Traceback (most recent call last):
  File "/home/dfi_user/miniconda3/envs/mgefinder/bin/mgefinder", line 8, in <module>
    sys.exit(cli())
  File "/home/dfi_user/miniconda3/envs/mgefinder/lib/python3.6/site-packages/click/core.py", line 764, in __call__
    return self.main(*args, **kwargs)
  File "/home/dfi_user/miniconda3/envs/mgefinder/lib/python3.6/site-packages/click/core.py", line 717, in main
    rv = self.invoke(ctx)
  File "/home/dfi_user/miniconda3/envs/mgefinder/lib/python3.6/site-packages/click/core.py", line 1137, in invoke
    return _process_result(sub_ctx.command.invoke(sub_ctx))
  File "/home/dfi_user/miniconda3/envs/mgefinder/lib/python3.6/site-packages/click/core.py", line 956, in invoke
    return ctx.invoke(self.callback, **ctx.params)
  File "/home/dfi_user/miniconda3/envs/mgefinder/lib/python3.6/site-packages/click/core.py", line 555, in invoke
    return callback(*args, **kwargs)
  File "/home/dfi_user/miniconda3/envs/mgefinder/lib/python3.6/site-packages/mgefinder/main.py", line 112, in pair
    min_alignment_inner_length, max_junction_spanning_prop, large_insertion_cutoff, output_file)
  File "/home/dfi_user/miniconda3/envs/mgefinder/lib/python3.6/site-packages/mgefinder/pair.py", line 40, in _pair
    flank_pairs = flank_pairer.run_pair_flanks()
  File "/home/dfi_user/miniconda3/envs/mgefinder/lib/python3.6/site-packages/mgefinder/pair.py", line 101, in run_pair_flanks
    analyzed_pairs = self.count_insertion_spanning_reads(assigned_pairs)
  File "/home/dfi_user/miniconda3/envs/mgefinder/lib/python3.6/site-packages/mgefinder/pair.py", line 305, in count_insertion_spanning_reads
    reads = self.get_reads_at_site(contig, pos_3p, pos_5p, self.bam, contig_lengths)
  File "/home/dfi_user/miniconda3/envs/mgefinder/lib/python3.6/site-packages/mgefinder/pair.py", line 330, in get_reads_at_site
    if end > contig_lengths[contig]:
KeyError: 1
durrantmm commented 4 years ago

Ok, thanks for that. I haven't seen this error before. Can you please share your working directory with me so I can reproduce the problem? You can send it to my email.

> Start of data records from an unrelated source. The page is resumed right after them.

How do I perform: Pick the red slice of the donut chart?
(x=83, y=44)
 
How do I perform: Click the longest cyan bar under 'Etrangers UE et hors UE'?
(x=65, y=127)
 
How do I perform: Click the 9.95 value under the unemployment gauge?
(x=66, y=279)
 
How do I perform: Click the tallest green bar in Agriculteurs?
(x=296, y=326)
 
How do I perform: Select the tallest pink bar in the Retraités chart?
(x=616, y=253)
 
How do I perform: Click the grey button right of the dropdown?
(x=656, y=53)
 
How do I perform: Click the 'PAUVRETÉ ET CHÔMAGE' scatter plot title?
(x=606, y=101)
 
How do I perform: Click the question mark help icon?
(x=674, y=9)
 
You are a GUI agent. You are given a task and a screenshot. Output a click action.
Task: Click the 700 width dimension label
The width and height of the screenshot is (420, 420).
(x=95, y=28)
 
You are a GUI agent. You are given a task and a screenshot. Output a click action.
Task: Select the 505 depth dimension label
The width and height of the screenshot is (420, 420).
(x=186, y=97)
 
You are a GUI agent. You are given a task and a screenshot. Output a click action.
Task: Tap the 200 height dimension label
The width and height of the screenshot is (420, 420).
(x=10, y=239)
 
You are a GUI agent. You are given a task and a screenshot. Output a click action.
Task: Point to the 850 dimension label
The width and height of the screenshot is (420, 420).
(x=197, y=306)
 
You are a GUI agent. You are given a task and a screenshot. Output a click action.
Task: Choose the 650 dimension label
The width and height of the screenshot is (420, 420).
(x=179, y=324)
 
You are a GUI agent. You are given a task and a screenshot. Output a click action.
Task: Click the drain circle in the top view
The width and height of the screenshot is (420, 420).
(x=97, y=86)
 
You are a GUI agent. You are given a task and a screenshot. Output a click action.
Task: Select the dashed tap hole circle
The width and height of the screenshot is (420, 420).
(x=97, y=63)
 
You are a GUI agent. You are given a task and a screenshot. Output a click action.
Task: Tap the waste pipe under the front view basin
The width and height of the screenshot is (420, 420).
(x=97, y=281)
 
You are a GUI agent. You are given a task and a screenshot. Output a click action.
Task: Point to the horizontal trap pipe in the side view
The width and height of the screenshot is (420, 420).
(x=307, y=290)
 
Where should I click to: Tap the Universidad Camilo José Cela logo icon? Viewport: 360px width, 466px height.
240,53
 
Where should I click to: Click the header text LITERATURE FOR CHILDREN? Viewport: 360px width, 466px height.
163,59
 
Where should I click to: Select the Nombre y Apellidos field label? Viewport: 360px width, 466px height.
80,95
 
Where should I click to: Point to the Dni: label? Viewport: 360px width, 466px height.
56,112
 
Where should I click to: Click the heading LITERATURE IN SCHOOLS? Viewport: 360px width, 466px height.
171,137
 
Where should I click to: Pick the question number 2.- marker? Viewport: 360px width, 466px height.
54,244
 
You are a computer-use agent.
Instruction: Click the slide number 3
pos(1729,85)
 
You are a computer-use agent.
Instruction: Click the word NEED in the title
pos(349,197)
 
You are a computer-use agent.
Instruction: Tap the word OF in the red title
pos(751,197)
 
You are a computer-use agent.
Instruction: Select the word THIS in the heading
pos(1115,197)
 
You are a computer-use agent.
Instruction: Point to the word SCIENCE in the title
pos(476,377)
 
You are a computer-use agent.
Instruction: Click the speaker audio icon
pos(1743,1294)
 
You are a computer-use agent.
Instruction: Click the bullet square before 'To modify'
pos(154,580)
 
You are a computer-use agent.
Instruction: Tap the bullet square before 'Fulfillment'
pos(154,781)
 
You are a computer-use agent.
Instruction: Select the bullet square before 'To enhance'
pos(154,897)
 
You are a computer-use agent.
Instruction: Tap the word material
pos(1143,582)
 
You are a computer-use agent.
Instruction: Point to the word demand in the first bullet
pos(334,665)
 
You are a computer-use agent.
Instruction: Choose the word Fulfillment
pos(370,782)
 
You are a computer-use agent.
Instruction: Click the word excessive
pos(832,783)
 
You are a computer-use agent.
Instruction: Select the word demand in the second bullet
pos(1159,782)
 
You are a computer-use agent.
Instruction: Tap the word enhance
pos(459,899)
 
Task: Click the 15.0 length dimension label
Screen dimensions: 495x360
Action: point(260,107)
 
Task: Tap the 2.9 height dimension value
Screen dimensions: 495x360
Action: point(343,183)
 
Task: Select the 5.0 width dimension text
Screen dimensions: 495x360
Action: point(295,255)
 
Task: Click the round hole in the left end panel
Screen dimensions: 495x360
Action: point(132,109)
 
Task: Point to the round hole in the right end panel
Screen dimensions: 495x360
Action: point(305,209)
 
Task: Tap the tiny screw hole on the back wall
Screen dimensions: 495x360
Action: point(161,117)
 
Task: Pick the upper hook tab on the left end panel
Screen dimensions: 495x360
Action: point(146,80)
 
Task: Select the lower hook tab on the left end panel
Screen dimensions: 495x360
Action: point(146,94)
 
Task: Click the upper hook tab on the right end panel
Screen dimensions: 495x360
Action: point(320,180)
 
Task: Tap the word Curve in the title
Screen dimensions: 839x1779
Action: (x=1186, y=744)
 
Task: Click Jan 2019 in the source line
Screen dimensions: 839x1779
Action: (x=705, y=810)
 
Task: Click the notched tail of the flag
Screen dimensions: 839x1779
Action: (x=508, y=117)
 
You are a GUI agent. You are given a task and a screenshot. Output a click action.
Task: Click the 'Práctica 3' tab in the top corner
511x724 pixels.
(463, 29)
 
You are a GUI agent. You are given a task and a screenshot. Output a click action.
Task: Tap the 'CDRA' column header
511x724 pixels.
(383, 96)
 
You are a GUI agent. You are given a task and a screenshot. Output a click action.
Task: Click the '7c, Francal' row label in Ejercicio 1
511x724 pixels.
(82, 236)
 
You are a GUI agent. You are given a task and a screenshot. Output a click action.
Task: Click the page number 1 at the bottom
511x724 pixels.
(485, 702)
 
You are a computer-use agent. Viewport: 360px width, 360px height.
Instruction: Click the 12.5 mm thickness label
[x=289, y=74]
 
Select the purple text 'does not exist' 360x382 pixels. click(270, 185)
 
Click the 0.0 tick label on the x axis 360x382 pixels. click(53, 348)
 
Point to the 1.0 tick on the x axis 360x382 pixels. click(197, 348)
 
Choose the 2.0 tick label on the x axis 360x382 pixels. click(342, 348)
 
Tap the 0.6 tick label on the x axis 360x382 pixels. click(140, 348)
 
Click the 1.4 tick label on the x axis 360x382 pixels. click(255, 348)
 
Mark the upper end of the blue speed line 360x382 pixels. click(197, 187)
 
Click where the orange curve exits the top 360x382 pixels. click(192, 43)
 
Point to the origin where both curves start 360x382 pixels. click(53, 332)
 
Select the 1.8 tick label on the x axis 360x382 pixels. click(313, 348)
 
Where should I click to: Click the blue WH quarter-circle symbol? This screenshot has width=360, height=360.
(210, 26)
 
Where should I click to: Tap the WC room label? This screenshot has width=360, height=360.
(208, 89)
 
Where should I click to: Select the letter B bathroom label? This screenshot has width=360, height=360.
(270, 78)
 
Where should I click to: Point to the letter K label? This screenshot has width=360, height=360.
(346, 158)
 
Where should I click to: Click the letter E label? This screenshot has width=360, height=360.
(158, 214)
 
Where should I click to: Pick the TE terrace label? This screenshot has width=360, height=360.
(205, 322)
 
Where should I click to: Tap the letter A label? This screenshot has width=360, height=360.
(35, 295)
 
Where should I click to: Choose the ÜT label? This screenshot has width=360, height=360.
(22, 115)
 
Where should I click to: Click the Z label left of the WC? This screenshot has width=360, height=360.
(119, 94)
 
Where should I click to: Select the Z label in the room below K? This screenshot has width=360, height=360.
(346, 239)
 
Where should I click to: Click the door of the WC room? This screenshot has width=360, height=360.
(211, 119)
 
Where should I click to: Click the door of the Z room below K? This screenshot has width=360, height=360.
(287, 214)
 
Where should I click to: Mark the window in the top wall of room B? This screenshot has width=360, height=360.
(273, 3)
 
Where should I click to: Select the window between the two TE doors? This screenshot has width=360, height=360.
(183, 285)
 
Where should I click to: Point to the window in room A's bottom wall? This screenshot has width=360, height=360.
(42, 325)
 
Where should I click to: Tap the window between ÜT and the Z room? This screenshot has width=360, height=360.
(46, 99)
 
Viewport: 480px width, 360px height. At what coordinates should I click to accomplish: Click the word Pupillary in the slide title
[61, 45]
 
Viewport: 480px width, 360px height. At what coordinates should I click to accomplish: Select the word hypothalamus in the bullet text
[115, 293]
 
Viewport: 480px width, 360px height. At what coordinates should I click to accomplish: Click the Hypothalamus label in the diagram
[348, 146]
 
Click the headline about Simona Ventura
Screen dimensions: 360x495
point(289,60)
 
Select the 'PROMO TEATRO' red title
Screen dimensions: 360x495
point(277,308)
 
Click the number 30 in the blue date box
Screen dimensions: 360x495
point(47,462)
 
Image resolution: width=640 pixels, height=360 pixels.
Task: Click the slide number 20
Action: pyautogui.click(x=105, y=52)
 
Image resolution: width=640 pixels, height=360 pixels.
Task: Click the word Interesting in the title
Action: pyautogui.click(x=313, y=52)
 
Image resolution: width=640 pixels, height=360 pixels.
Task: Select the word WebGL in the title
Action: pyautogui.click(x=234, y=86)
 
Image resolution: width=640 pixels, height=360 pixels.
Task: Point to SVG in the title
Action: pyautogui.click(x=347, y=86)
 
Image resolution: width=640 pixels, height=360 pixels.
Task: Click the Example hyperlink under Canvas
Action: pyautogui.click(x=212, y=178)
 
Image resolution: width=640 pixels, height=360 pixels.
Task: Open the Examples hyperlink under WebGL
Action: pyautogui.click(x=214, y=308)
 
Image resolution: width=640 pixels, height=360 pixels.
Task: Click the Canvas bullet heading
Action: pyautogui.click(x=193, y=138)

durrantmm commented 4 years ago

Ok, I fixed the issue. It was caused by the fact that each contig in your reference genome was named with only an integer (1 and 2). I fixed this bug in the code and it should now run smoothly for you.

You will just need to reinstall the mgefinder python package.

First, make sure that you are in the mgefinder conda environment.

Next, run the following commands:

pip uninstall mgefinder
pip install --no-cache mgefinder

This should install mgefinder v1.0.1 with the bug patch. Let me know if that works. Thank you for bringing this to my attention!